** Source data **

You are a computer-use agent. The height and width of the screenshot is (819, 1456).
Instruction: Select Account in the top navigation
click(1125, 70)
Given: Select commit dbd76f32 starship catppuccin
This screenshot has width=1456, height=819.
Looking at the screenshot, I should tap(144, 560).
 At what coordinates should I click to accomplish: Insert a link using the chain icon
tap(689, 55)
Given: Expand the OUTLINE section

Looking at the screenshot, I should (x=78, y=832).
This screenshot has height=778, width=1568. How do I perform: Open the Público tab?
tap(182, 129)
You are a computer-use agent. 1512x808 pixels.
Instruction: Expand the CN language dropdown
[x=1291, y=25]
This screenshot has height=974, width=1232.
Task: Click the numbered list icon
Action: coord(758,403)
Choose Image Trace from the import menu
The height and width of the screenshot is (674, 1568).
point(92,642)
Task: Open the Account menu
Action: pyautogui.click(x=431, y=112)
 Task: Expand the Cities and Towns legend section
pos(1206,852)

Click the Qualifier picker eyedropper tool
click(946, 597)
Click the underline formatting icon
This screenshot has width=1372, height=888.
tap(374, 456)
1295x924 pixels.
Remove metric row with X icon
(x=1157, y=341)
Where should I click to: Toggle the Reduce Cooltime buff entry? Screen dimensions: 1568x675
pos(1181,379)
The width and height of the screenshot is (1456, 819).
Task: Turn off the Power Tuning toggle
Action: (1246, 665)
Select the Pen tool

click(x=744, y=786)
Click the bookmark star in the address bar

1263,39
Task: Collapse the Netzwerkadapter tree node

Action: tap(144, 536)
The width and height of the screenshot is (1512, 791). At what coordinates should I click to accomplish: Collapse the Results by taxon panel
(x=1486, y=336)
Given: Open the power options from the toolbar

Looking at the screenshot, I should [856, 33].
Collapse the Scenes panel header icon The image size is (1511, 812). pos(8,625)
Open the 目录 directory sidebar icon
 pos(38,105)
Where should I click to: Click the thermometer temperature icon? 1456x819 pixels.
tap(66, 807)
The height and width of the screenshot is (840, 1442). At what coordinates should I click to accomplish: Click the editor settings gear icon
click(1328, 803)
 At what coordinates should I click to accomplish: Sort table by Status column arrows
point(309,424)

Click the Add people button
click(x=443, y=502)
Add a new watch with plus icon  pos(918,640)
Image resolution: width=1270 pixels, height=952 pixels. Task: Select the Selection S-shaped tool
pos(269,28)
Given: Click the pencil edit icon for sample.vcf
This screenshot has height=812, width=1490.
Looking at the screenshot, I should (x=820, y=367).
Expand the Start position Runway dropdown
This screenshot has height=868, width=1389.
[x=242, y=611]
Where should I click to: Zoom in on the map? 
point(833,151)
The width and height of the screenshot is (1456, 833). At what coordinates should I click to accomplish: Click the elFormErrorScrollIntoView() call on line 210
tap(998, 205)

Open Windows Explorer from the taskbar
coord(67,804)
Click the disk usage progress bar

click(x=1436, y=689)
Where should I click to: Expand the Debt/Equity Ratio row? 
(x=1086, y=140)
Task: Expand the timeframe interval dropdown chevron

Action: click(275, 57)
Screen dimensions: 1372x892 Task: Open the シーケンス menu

** Task objective **
Word for word, give the material above a second time.

** Completed task **
You are a computer-use agent. The height and width of the screenshot is (819, 1456).
Instruction: Select Account in the top navigation
click(1125, 70)
Given: Select commit dbd76f32 starship catppuccin
This screenshot has width=1456, height=819.
Looking at the screenshot, I should tap(144, 560).
 At what coordinates should I click to accomplish: Insert a link using the chain icon
tap(689, 55)
Given: Expand the OUTLINE section

Looking at the screenshot, I should (x=78, y=832).
This screenshot has height=778, width=1568. How do I perform: Open the Público tab?
tap(182, 129)
You are a computer-use agent. 1512x808 pixels.
Instruction: Expand the CN language dropdown
[x=1291, y=25]
This screenshot has height=974, width=1232.
Task: Click the numbered list icon
Action: coord(758,403)
Choose Image Trace from the import menu
The height and width of the screenshot is (674, 1568).
point(92,642)
Task: Open the Account menu
Action: pyautogui.click(x=431, y=112)
 Task: Expand the Cities and Towns legend section
pos(1206,852)

Click the Qualifier picker eyedropper tool
click(946, 597)
Click the underline formatting icon
This screenshot has width=1372, height=888.
tap(374, 456)
1295x924 pixels.
Remove metric row with X icon
(x=1157, y=341)
Where should I click to: Toggle the Reduce Cooltime buff entry? Screen dimensions: 1568x675
pos(1181,379)
The width and height of the screenshot is (1456, 819).
Task: Turn off the Power Tuning toggle
Action: (1246, 665)
Select the Pen tool

click(x=744, y=786)
Click the bookmark star in the address bar

1263,39
Task: Collapse the Netzwerkadapter tree node

Action: tap(144, 536)
The width and height of the screenshot is (1512, 791). At what coordinates should I click to accomplish: Collapse the Results by taxon panel
(x=1486, y=336)
Given: Open the power options from the toolbar

Looking at the screenshot, I should [856, 33].
Collapse the Scenes panel header icon The image size is (1511, 812). pos(8,625)
Open the 目录 directory sidebar icon
 pos(38,105)
Where should I click to: Click the thermometer temperature icon? 1456x819 pixels.
tap(66, 807)
The height and width of the screenshot is (840, 1442). At what coordinates should I click to accomplish: Click the editor settings gear icon
click(1328, 803)
 At what coordinates should I click to accomplish: Sort table by Status column arrows
point(309,424)

Click the Add people button
click(x=443, y=502)
Add a new watch with plus icon  pos(918,640)
Image resolution: width=1270 pixels, height=952 pixels. Task: Select the Selection S-shaped tool
pos(269,28)
Given: Click the pencil edit icon for sample.vcf
This screenshot has height=812, width=1490.
Looking at the screenshot, I should (x=820, y=367).
Expand the Start position Runway dropdown
This screenshot has height=868, width=1389.
[x=242, y=611]
Where should I click to: Zoom in on the map? 
point(833,151)
The width and height of the screenshot is (1456, 833). At what coordinates should I click to accomplish: Click the elFormErrorScrollIntoView() call on line 210
tap(998, 205)

Open Windows Explorer from the taskbar
coord(67,804)
Click the disk usage progress bar

click(x=1436, y=689)
Where should I click to: Expand the Debt/Equity Ratio row? 
(x=1086, y=140)
Task: Expand the timeframe interval dropdown chevron

Action: click(275, 57)
Screen dimensions: 1372x892 Task: Open the シーケンス menu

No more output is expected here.